Task data:
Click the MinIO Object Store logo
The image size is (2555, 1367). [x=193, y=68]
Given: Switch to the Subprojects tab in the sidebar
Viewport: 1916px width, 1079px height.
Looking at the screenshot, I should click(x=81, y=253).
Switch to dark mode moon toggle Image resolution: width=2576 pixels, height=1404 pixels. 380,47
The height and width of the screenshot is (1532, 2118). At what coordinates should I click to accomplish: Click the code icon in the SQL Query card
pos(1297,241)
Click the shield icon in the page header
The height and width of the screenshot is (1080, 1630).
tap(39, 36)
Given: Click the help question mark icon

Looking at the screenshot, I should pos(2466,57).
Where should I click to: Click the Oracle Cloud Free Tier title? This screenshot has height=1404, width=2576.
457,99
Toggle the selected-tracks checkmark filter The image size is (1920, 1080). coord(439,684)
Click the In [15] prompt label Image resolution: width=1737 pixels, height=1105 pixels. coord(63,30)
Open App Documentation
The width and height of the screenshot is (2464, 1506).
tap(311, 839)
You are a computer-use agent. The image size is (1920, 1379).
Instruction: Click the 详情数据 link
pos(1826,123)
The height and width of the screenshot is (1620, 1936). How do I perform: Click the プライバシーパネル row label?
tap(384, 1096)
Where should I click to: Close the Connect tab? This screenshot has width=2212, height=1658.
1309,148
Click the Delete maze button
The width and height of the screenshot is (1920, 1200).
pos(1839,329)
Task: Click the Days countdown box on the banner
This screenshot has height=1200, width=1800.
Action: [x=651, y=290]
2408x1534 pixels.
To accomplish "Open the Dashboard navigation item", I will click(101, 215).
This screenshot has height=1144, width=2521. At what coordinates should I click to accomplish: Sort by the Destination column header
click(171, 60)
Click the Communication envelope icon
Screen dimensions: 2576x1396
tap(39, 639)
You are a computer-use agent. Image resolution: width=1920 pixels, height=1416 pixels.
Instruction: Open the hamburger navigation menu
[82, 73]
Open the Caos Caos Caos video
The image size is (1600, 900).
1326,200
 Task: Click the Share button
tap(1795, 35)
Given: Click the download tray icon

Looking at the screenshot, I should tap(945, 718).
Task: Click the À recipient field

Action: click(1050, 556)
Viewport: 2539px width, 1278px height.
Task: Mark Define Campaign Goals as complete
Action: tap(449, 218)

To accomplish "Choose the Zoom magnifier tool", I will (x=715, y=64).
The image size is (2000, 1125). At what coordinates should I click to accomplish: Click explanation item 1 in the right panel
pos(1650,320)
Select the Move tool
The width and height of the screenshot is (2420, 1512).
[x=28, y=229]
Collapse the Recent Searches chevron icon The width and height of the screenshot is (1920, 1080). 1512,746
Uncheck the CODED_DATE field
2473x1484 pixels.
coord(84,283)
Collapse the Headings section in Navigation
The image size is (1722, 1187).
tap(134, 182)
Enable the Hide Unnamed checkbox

Task:
All of the data should be retyped exactly.

Result of this task:
Click the MinIO Object Store logo
The image size is (2555, 1367). [x=193, y=68]
Given: Switch to the Subprojects tab in the sidebar
Viewport: 1916px width, 1079px height.
Looking at the screenshot, I should click(x=81, y=253).
Switch to dark mode moon toggle Image resolution: width=2576 pixels, height=1404 pixels. 380,47
The height and width of the screenshot is (1532, 2118). At what coordinates should I click to accomplish: Click the code icon in the SQL Query card
pos(1297,241)
Click the shield icon in the page header
The height and width of the screenshot is (1080, 1630).
tap(39, 36)
Given: Click the help question mark icon

Looking at the screenshot, I should pos(2466,57).
Where should I click to: Click the Oracle Cloud Free Tier title? This screenshot has height=1404, width=2576.
457,99
Toggle the selected-tracks checkmark filter The image size is (1920, 1080). coord(439,684)
Click the In [15] prompt label Image resolution: width=1737 pixels, height=1105 pixels. coord(63,30)
Open App Documentation
The width and height of the screenshot is (2464, 1506).
tap(311, 839)
You are a computer-use agent. The image size is (1920, 1379).
Instruction: Click the 详情数据 link
pos(1826,123)
The height and width of the screenshot is (1620, 1936). How do I perform: Click the プライバシーパネル row label?
tap(384, 1096)
Where should I click to: Close the Connect tab? This screenshot has width=2212, height=1658.
1309,148
Click the Delete maze button
The width and height of the screenshot is (1920, 1200).
pos(1839,329)
Task: Click the Days countdown box on the banner
This screenshot has height=1200, width=1800.
Action: [x=651, y=290]
2408x1534 pixels.
To accomplish "Open the Dashboard navigation item", I will click(101, 215).
This screenshot has height=1144, width=2521. At what coordinates should I click to accomplish: Sort by the Destination column header
click(171, 60)
Click the Communication envelope icon
Screen dimensions: 2576x1396
tap(39, 639)
You are a computer-use agent. Image resolution: width=1920 pixels, height=1416 pixels.
Instruction: Open the hamburger navigation menu
[82, 73]
Open the Caos Caos Caos video
The image size is (1600, 900).
1326,200
 Task: Click the Share button
tap(1795, 35)
Given: Click the download tray icon

Looking at the screenshot, I should tap(945, 718).
Task: Click the À recipient field

Action: click(1050, 556)
Viewport: 2539px width, 1278px height.
Task: Mark Define Campaign Goals as complete
Action: tap(449, 218)

To accomplish "Choose the Zoom magnifier tool", I will (x=715, y=64).
The image size is (2000, 1125). At what coordinates should I click to accomplish: Click explanation item 1 in the right panel
pos(1650,320)
Select the Move tool
The width and height of the screenshot is (2420, 1512).
[x=28, y=229]
Collapse the Recent Searches chevron icon The width and height of the screenshot is (1920, 1080). 1512,746
Uncheck the CODED_DATE field
2473x1484 pixels.
coord(84,283)
Collapse the Headings section in Navigation
The image size is (1722, 1187).
tap(134, 182)
Enable the Hide Unnamed checkbox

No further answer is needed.